Now to my initial thought. I find it strange that from the outset you’re setting up Calvinism (C) vs Molinism (M) in a bogus way. You’re claiming C = scriptural, and M = intuitional. Am I to believe you have never encountered scripture that suggests man has freedom and responsibility?…that explicitly says as much? But here’s what I’ve seen C’s do, claim biblical authority based on careful exegesis. Then, if someone claims to have carefully considered the same passage or topic and yet arrives at a different conclusion, they’re simply not interpreting correctly, so why listen? This is circular reasoning, it really is. And yet they often can’t see it. I’ll grant there are some impressive minds and lives in the C camp, but this same type of human is prone to an ignorant sort of educated pride. Again, such folks must be extra careful.
Now, there’s a big section of this article that could just be turned upside down. To illustrate, here’s a paragraph from that section:
“Molinism is a clear example of starting with certain intuitions and then building an intellectual framework to support them—without first asking what God himself has revealed (or, worse, simply rejecting what God has revealed because it clashes with some intuition). There is no exegetical support for Molinism.”
The claim that there is no exegetical support for non-determinism (forgive me if I’m wrongly conflating) is tantamount to saying there really are no scriptures that indicate man has a will, or choice, or responsibility; that our Lord genuinely pleads with man; that man has genuine expectations placed on him. I can relate with your being irritated and embarassed by someone’s smugness.

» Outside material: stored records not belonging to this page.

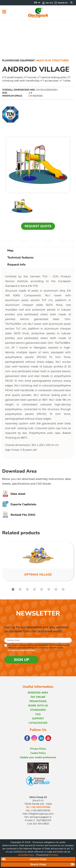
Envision (53, 855)
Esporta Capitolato (19, 504)
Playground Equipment (18, 61)
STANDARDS (38, 710)
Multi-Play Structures (52, 61)
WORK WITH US (38, 706)
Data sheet (13, 494)
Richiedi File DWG (18, 515)
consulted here (26, 855)
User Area (47, 3)
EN (36, 2)
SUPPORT (38, 719)
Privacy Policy (38, 749)
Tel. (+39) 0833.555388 (38, 807)
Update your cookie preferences (38, 757)
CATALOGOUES (38, 723)
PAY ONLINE (38, 697)
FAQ (38, 714)
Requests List (61, 3)
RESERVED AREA (38, 693)
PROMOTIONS (38, 701)
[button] (13, 589)
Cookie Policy (38, 753)
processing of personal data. (22, 650)
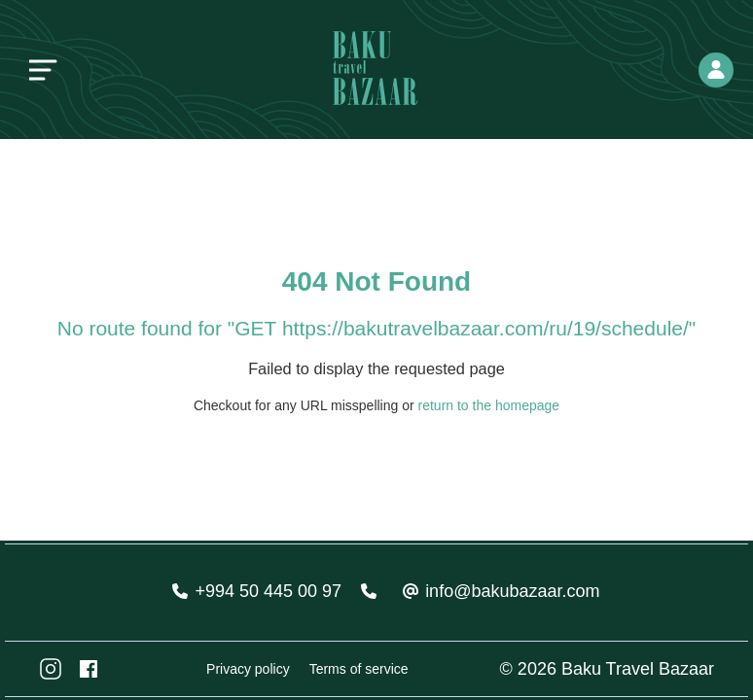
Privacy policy (248, 669)
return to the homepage (489, 405)
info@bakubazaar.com (512, 591)
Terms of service (359, 669)
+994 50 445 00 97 (268, 591)
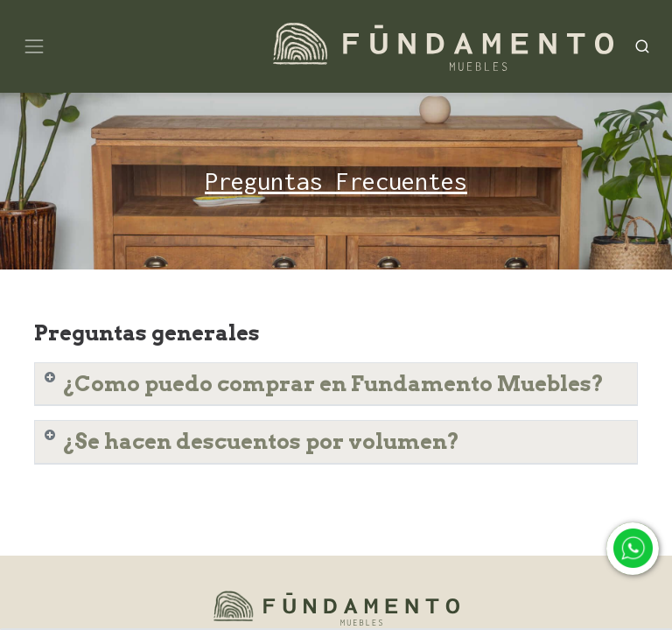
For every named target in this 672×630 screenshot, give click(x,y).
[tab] (336, 384)
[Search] (642, 46)
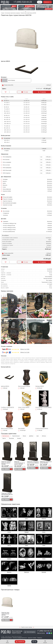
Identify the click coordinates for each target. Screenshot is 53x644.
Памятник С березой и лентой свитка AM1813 (33, 462)
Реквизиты (40, 638)
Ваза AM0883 (21, 428)
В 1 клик (25, 92)
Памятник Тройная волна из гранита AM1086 (6, 463)
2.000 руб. (21, 409)
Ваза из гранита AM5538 (24, 386)
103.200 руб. (22, 430)
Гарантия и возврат (32, 638)
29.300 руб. (4, 409)
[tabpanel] (9, 7)
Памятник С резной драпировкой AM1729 (7, 494)
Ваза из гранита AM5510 (7, 428)
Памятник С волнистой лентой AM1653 (46, 462)
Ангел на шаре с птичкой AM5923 (43, 407)
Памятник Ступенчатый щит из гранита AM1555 (19, 463)
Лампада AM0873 (40, 386)
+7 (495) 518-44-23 (23, 2)
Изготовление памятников (12, 632)
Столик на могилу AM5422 (42, 428)
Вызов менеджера (30, 632)
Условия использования (6, 638)
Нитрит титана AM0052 (24, 407)
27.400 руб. (39, 430)
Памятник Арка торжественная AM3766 (5, 614)
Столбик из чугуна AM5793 (7, 407)
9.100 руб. (4, 430)
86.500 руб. (39, 388)
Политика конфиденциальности (20, 638)
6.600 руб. (4, 388)
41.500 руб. (39, 409)
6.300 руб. (21, 388)
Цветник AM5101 (5, 386)
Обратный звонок (41, 633)
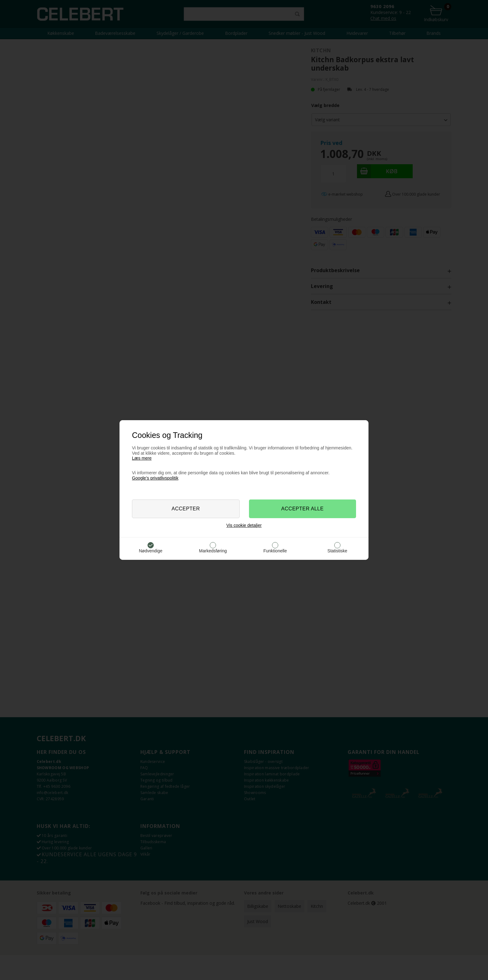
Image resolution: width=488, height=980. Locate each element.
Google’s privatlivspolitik (155, 478)
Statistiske (337, 550)
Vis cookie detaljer (244, 525)
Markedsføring (212, 550)
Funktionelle (275, 550)
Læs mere (142, 458)
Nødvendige (151, 550)
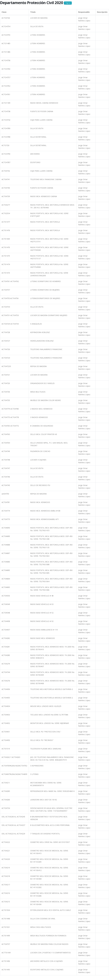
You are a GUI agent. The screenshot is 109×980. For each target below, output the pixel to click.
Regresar (68, 3)
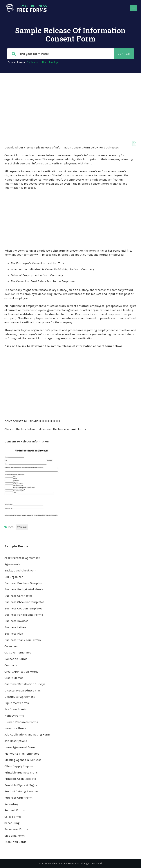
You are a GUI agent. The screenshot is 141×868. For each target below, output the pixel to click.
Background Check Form (21, 570)
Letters (44, 62)
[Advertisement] (70, 100)
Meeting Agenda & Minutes (23, 760)
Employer (54, 62)
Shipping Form (15, 836)
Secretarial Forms (16, 829)
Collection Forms (16, 659)
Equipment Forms (17, 703)
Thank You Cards (15, 842)
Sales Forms (12, 817)
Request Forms (15, 810)
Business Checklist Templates (24, 602)
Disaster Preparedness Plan (22, 690)
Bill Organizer (13, 577)
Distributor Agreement (20, 696)
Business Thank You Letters (23, 640)
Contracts (32, 62)
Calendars (11, 646)
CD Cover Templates (18, 652)
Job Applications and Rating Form (27, 735)
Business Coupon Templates (23, 608)
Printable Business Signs (21, 772)
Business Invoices (16, 621)
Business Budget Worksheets (24, 589)
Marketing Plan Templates (22, 753)
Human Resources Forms (21, 722)
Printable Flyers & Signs (21, 785)
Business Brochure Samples (23, 583)
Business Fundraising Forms (24, 615)
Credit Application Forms (21, 672)
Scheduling (12, 823)
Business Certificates (18, 596)
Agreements (12, 564)
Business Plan (13, 633)
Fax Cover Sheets (16, 709)
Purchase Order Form (18, 798)
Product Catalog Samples (21, 791)
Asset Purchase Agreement (22, 558)
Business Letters (15, 627)
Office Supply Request (19, 766)
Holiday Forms (14, 716)
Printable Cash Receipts (20, 779)
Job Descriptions (16, 741)
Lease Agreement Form (20, 747)
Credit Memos (14, 678)
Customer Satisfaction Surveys (25, 684)
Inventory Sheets (15, 728)
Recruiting (11, 804)
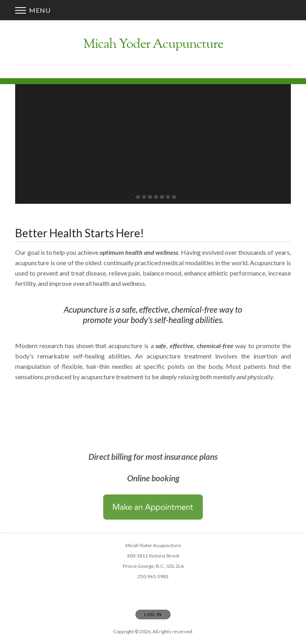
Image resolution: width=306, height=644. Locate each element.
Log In (153, 614)
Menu (33, 10)
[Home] (153, 45)
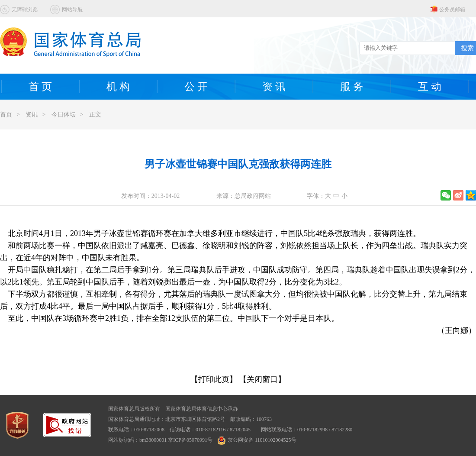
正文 (95, 114)
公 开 (196, 87)
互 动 (430, 87)
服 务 (352, 87)
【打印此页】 (214, 379)
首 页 (40, 87)
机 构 (118, 87)
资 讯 (274, 87)
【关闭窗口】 (262, 379)
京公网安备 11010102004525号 (257, 440)
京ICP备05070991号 (190, 440)
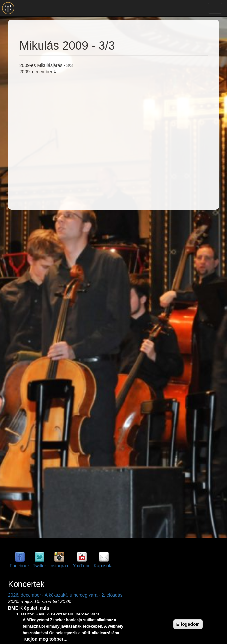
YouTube (81, 566)
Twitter (39, 566)
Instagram (59, 566)
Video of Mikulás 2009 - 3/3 (123, 138)
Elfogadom (188, 624)
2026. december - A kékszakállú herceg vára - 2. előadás (65, 595)
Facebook (19, 566)
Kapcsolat (103, 566)
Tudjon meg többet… (45, 639)
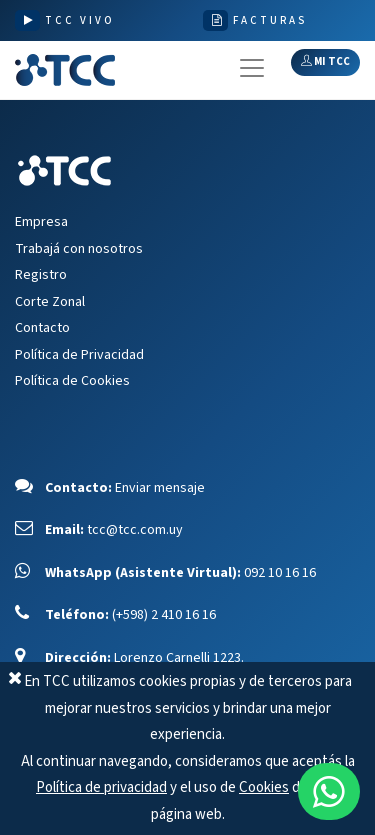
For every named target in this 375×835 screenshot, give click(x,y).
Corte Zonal (50, 302)
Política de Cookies (72, 381)
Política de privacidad (101, 787)
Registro (41, 275)
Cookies (264, 787)
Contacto (42, 328)
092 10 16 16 (280, 573)
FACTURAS (270, 20)
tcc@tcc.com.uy (135, 530)
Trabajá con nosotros (79, 249)
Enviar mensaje (160, 488)
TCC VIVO (80, 20)
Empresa (41, 222)
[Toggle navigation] (252, 68)
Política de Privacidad (79, 355)
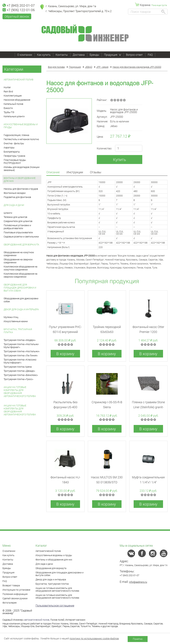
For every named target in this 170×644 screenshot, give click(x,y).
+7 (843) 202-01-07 (19, 5)
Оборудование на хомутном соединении (19, 254)
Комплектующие (13, 96)
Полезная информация (15, 594)
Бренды (94, 54)
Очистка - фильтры (14, 143)
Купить (119, 160)
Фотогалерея (10, 602)
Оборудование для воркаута (21, 244)
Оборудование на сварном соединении (18, 261)
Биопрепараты (12, 152)
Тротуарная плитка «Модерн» (20, 340)
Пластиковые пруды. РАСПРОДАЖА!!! (15, 161)
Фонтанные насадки (15, 193)
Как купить (44, 54)
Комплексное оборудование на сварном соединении (21, 275)
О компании (25, 54)
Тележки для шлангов (16, 217)
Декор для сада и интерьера (21, 309)
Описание (53, 172)
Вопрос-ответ (134, 54)
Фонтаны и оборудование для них (20, 180)
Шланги (8, 213)
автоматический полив (37, 620)
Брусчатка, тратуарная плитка (18, 331)
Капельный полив (14, 104)
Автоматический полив (19, 80)
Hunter (7, 87)
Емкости (8, 108)
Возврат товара (11, 585)
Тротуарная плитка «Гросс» (19, 379)
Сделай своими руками (15, 598)
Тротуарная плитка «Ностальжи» (22, 351)
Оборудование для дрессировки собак (21, 300)
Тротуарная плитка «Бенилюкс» (21, 375)
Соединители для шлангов (18, 221)
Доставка (79, 54)
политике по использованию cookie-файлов (94, 638)
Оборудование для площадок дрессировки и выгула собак (20, 288)
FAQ (150, 54)
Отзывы (95, 172)
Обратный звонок (17, 16)
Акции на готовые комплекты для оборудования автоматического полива (20, 392)
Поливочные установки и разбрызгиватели (17, 227)
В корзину (65, 354)
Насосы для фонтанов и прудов (21, 189)
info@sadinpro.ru (138, 582)
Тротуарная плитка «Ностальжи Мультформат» (21, 346)
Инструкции (75, 172)
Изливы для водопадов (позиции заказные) (22, 168)
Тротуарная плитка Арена (18, 366)
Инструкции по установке (16, 590)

I think someone can honestly swap C & M in many of your statements and it makes just as much sense. However, I appreciate your writing and will gladly continue reading.
Dominic Bnonn Tennant
Jacob, I cited a leading Molinist acknowledging that Molinism is not exegetically-derived. And I explicitly allowed that people can disagree with Calvinist interpretations. But Calvinism is manifestly exegetically-driven, and the fact that some people find the exegetical arguments unpersuasive presupposes rather than undermines that claim.
The question is whether the exegetical arguments are sound, and why people disagree with them. Which is what I start to get into in the next part of this series.
As for your treating passages that speak of freedom, responsibility etc as prima facie evidence for non-determinism, that’s just flagrantly question-begging, and suggests you hold some strawman understanding of Calvinism.